Cuore o tecnica?
Sempre più frequentemente e un po’ in tutti gli stili musicali si sente parlare di “voce” come strumento atto a veicolare emozioni e messaggi. Essendo i sensi i primi destinatari di qualunque espressione artistica, la componente emotiva gioca un ruolo fondamentale ed aiuta a rendere davvero efficace ciò che stiamo facendo.
Ma quanto lo studio può influire negativamente su tale processo? Quanto è importante la tecnica e quanto è importante, invece, interpretare e “cantare con il cuore”?

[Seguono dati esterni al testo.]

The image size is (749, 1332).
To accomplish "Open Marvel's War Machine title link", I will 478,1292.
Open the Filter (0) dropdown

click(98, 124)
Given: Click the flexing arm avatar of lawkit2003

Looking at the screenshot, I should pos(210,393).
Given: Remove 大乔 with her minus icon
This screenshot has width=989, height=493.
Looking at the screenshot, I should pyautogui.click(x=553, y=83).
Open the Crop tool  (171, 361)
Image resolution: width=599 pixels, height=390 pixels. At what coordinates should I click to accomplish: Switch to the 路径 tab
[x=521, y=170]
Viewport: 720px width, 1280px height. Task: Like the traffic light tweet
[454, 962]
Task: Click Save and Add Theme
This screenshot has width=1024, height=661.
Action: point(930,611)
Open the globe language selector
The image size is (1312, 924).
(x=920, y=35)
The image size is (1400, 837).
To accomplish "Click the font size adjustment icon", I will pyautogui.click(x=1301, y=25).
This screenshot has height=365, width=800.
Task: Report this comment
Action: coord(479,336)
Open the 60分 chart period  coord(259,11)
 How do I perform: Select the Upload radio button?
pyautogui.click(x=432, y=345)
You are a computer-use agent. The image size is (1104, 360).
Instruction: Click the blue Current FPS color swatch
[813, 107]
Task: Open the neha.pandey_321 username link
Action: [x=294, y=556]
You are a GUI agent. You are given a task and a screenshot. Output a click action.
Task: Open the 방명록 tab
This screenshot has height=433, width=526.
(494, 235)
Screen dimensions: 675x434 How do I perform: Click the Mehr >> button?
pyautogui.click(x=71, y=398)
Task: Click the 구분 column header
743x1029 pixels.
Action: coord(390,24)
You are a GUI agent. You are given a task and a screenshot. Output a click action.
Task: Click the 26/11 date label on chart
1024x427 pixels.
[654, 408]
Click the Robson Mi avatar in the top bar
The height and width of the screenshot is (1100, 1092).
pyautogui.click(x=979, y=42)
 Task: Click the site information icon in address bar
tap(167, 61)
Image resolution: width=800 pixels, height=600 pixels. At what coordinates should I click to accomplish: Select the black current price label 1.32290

Ebbene sì, in medio stat virtus.
Potrei limitarmi ad esprimere un parere a riguardo che però rispecchierebbe esclusivamente il mio percorso formativo e la mia esperienza personale. È bene, invece, partire dal presupposto che non tutti percorrono la stessa strada in fase di formazione e che non tutti i maestri applicano lo stesso metodo di insegnamento. È importante, dunque, sottolineare che una buona tecnica non ostacola le emozioni ma, al contrario, ci permette di liberarle molto più facilmente. Immaginate di essere al cospetto di un paesaggio privo di sfumature, in cui ogni elemento ha un colore uniforme, per un massimo di tre colori totali nell’intero scenario. Immaginate, invece, di osservare un paesaggio in cui il cielo presenta molteplici sfumature di azzurro, diverse da quelle del mare, magari con qualche accenno di rosso tramonto, un paesaggio in cui il verde della chioma degli alberi ha una tonalità differente rispetto a quella del cespuglio o a quella delle alghe sul bagnasciuga e così via… Una buona tecnica ci permette di avere più elementi a disposizione e di arrivare al cuore del nostro pubblico con un maggior numero di possibilità da sfruttare e di mezzi espressivi. La buona conoscenza e padronanza del nostro strumento vocale deve essere finalizzata a questo. È necessario che la tecnica sia sempre al servizio delle emozioni e ciò diventa possibile se pensiamo al fatto che le corde vocali, così come tutti gli altri articolatori coinvolti nell’atto della fonazione, sono dotate di una memoria e che quindi, una volta immagazzinati in maniera corretta i concetti e poi i meccanismi, arriveremo al punto di non dover più pensare alla tecnica durante le nostre performance, ma la applicheremo in modo del tutto automatico, diventerà la nostra comfort zone.
Come possiamo capire, quindi, qual è la strada giusta da percorre in fase di formazione per ottenere questo equilibrio?
Innanzitutto è necessario che tra il maestro e l’allievo si instauri un grande rapporto di fiducia e di rispetto. Un buon allievo non intraprende un percorso formativo “tanto per”, ma la sua scelta di cominciare a studiare seriamente deve derivare da quell’energia interiore che solo chi ama la musica e il canto può comprendere, da quella spinta interiore che è difficile, se non addirittura impossibile, descrivere a parole. Un buon maestro deve comprendere appieno l’animo artistico dell’allievo, tirare fuori il meglio di lui e non deve in alcun modo interferire nelle sue scelte stilistiche con il proprio gusto personale. Anche nel caso in cui si dovesse trovare di fronte a scelte di repertorio azzardate o non adatte alla voce dell’allievo, deve avere la capacità di chiarirgli prima di tutto il motivo per cui tali scelte vanno riviste e di proporre altri brani che mettano maggiormente in luce le sue qualità vocali, senza discostarsi da quello che è il suo mondo.
Difficilmente un cantante riesce ad essere credibile e a trasmettere emozioni in un brano e in un genere musicale che non gli appartiene o che non gli piace. È fondamentale, pertanto, che ogni pezzo del suo repertorio sia ciò che ama ascoltare. Solo così riuscirà a tenere accesa quella scintilla e a trasformare in magia ciò che altrimenti non sarebbe niente più che un processo meccanico.
Solo cantando ciò che ci coinvolge nel profondo riusciremo con naturalezza e facilità a trasmettere emozioni autentiche.